No es fruto de la casualidad, ni de la conspiración judeo-masónico-comunista-internacional, que Marx sea un autor inevitable en el estudio de las ciencias sociales y las humanidades. Su lugar en la historia intelectual de Occidente no puede despacharse apelando a los crímenes de Stalin; hay que leerlo. Y el Manifiesto comunista es un buen comienzo.
Esa obra (que, contra lo que dice Díaz, no se escribió a cuatro manos, ni a dos) sigue siendo de interés. Quizá no tanto por lo que propone como por lo que denuncia. Es cierto que su lenguaje es agresivo, pero la hipérbole es un fósil estilístico de la época. Era costumbre, sobre todo en la izquierda, escribir con épica, aventurando un clímax que no llegaría. Y sí, hay referencias a la violencia, pero es más probable que Marx estuviera ejercitando la retórica de su tiempo que llamando a un baño de sangre.
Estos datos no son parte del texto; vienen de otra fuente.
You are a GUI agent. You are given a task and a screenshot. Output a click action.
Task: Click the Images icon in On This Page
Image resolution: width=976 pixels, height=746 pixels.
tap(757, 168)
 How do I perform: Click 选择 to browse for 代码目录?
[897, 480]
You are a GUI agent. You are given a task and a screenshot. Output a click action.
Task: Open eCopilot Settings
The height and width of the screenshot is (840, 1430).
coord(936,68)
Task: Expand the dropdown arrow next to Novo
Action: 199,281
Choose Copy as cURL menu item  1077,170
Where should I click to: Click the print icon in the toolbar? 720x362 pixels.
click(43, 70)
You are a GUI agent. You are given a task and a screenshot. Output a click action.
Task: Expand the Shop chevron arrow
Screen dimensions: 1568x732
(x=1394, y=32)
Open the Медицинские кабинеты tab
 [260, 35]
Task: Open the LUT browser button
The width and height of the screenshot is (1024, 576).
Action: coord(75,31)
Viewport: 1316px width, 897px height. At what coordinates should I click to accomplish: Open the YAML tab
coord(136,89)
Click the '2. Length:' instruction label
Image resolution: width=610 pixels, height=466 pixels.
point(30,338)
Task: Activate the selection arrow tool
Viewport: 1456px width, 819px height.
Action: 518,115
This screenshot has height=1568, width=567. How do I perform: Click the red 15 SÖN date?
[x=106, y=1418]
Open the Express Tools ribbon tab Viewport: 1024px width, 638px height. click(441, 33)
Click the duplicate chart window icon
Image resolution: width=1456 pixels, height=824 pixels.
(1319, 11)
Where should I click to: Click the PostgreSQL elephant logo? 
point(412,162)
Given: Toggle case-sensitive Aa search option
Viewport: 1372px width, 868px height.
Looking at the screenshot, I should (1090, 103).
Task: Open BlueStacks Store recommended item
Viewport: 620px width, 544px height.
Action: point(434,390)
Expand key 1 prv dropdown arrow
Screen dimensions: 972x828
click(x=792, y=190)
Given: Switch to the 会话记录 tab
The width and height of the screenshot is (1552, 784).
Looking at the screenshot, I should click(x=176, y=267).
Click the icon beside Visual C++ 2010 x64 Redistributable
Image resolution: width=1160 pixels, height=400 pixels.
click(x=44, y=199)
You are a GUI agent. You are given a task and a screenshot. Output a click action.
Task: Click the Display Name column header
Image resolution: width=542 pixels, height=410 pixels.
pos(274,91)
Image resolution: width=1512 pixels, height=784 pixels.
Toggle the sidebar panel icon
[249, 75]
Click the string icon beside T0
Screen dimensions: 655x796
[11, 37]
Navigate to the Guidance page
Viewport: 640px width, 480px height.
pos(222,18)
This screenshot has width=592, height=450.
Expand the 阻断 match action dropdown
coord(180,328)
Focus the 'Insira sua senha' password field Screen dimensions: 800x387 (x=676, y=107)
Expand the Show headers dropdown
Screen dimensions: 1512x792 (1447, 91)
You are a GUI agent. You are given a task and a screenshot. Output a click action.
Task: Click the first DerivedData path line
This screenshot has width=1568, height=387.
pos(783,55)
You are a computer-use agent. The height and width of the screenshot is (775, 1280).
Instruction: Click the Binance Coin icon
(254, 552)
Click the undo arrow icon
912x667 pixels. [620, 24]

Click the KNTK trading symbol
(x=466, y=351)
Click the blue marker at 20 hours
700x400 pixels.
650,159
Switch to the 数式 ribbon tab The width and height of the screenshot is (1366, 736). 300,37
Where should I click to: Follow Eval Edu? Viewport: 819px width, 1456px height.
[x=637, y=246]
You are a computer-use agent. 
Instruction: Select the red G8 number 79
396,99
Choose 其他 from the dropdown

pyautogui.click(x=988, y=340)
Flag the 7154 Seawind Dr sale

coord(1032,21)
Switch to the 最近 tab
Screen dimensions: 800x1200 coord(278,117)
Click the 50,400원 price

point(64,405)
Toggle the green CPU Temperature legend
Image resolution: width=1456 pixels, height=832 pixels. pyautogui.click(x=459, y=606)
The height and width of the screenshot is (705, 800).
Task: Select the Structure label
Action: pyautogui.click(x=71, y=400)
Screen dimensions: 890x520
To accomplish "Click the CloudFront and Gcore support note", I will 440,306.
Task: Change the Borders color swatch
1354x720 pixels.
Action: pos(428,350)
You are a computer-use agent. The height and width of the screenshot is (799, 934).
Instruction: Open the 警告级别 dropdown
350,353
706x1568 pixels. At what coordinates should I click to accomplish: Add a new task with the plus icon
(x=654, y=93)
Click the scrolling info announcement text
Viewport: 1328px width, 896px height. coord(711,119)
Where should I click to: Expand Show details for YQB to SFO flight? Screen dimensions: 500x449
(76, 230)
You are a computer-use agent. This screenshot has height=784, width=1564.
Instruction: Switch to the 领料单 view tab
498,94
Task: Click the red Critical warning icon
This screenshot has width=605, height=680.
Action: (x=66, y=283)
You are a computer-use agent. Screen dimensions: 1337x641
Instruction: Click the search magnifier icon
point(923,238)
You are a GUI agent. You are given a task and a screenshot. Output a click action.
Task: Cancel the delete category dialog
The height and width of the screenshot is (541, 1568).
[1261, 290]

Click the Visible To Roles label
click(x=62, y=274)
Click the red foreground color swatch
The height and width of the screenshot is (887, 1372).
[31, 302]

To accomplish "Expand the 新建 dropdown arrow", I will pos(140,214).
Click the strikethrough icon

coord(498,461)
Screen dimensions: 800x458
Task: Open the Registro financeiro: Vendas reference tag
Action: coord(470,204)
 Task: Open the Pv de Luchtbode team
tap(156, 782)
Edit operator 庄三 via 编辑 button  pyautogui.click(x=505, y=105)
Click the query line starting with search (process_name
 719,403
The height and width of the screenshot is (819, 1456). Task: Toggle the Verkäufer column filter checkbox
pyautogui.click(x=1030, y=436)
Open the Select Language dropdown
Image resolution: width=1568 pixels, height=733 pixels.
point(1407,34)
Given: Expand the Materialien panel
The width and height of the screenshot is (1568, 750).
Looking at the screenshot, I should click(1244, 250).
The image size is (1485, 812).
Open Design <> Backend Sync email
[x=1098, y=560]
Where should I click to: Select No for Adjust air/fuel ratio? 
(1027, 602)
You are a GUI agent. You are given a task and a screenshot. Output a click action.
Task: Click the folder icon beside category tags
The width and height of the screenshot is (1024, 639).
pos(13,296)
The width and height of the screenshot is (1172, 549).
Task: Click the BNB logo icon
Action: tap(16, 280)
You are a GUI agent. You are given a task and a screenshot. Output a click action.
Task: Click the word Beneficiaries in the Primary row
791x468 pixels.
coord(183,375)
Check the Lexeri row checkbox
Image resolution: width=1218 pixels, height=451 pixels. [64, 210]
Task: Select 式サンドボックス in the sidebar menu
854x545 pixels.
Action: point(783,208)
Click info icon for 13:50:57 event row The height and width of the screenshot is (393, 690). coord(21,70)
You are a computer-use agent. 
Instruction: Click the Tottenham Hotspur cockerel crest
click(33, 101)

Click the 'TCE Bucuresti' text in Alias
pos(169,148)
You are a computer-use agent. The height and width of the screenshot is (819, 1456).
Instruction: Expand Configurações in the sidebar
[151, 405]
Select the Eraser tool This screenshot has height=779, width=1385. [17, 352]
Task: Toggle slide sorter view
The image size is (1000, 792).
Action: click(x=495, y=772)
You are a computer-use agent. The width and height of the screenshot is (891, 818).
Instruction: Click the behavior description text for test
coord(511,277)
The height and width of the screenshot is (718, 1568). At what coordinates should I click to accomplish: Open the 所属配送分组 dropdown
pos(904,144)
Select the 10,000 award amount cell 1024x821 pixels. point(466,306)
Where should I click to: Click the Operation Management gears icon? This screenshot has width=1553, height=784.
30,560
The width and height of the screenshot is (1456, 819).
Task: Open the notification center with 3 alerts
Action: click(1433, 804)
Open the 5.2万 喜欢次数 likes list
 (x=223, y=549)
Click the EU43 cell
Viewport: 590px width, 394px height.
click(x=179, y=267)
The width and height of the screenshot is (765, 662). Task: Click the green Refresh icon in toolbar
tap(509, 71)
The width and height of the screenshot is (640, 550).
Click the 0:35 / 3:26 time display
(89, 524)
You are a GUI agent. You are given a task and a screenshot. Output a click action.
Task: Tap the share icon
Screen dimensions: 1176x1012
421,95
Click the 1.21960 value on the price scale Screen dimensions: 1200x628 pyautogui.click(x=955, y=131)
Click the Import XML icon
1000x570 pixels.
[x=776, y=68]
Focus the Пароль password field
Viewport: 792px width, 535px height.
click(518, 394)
En todo caso, la violencia no era un recurso en desuso en el siglo XIX. Hoy nos genera rechazo ese lenguaje desde la comodidad de una democracia occidental, pero tampoco el pueblo español se enfrentó a los mamelucos con abrazos.
Las conquistas del socialismo (jornadas de ocho horas, vacaciones pagadas, abolición del trabajo infantil) no fueron fruto de la generosidad de la burguesía, sino de la organización colectiva del proletariado, cuya primera conquista fue tomar conciencia de su existencia como clase social con objetivos comunes. No resignarse a ser, como dice Marx, «apéndices de la máquina», seres vivos, pero desposeídos de toda humanidad.
«Los trabajadores no tienen patria», reza el Manifiesto en una sentencia que revela su vocación emancipadora. El texto es una llamada de atención, una apuesta por liberar a hombres y mujeres de las ataduras históricas —nacionales, sexuales, sociales, morales, familiares, laborales— con que los poderosos los someten mientras los convencen de que sus yugos son naturales.
Hay quien cree que le basta con conocer los horrores del estalinismo para juzgar a Marx y no es así. La clave para entender su obra no está en las consecuencias del comunismo, sino en las causas. Se ha extendido la idea de que para comprender el marxismo había que leer Solzhenitsyn, pero no. Para entender a Marx hay que leer a Dickens.